Chairman of the Economic Programme Oversight Committee (EPOC) Keith Duncan is recommending that the Bank of Jamaica (BOJ) consider lowering overnight interest rates from 7 per cent at its next Monetary Policy Committee later this month.
He cited the return of inflation within the central bank’s range and the historic level of the country’s net international reserves, which can be used as a buffer against foreign exchange rate risks, as reasons to revise interest rates.
“The BOJ can be proactive and look at reducing interest rates, armed with the healthy reserves [with which] exchange rate stability can be maintained because we do have healthy reserves so you can maintain exchange rate stability. Plus inflation is trending into range,” Duncan stated during the EPOC press briefing last Thursday.
Mulling interest rates

Increasing interest rates is one the tools the BOJ uses to prompt consumers to save more while reducing discretionary spending which drives up inflation. The BOJ has kept the overnight rate at 7 per cent since October 2022 when inflation climbed to 9.9 per cent.
At the BOJ’s last MPC meeting held March 26 and 27, the committee noted that it continues to hold the interest rate at its current level given that its projections show that inflation will remain out the range of 4.0 to 6.0 per cent over the remainder of 2024 and into 2025. The central bank also cited the second round impact of increased fares in public passenger vehicles as a driver of inflation.
Notwithstanding, the bank pointed to global macroeconomic drivers that contribute to lowering inflation, such as international commodity prices (including those for grains) and shipping costs.
Since the MPC meeting, the Statistical Institute of Jamaica has reported that Inflation for the month of March fell to 5.6 per cent, within the BOJ’s band.
An optimal policy mix

Duncan – arguing that the bank’s interest rate policy has achieved its goal of slowing down the rate of price increases – believes that the central bank needs to revise its “tight monetary policy” and instead consider an “optimal policy mix”.
He further noted that the high interest rate has created some “pressure” for businesses, which are now experiencing small profit margins, as Jamaicans shift investments into certificates of deposit (CDs).
Should the BOJ reduce the interest rate, Duncan said, “It would change the market dynamics and bring some relief to businesses and consumers, who could now reposition for investments in the economy.”

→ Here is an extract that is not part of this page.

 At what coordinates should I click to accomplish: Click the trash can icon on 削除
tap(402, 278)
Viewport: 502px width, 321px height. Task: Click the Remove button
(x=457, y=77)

He added: “What are people doing now? Buying [into] fixed deposit [investments] and at high rates, buying Bank of Jamaica CDs which are ranging between 10 and 13 per cent on a 30 day CD. What you want those monies to be going to is into real investment into the economy and, therefore, we probably need to see that change in the optimal monetary policy mix…if we’re going to maintain macroeconomic stability.”
The EPOC chair pointed out that the flat year-on-year corporate income tax returns reported by the Government is an indication that businesses are constrained due to the high interest rates. Duncan estimates that lending rates to businesses and consumers is between 14 and 17 per cent.
“So when your [loan] interest cost as a business has increased, you can’t pass it on to customers,” he elaborated.
In February last year the central bank announced a one percentage point increase in the domestic and the foreign currency Cash Reserve Requirements (CRRs) applicable to deposit-taking institutions (DTIs), effective 01 April 2023. This was another measure aimed at curtailing inflation which, at that point in time, stood at 7.4 per cent.
The BOJ will make its next policy decision announcement on 20 May 2024.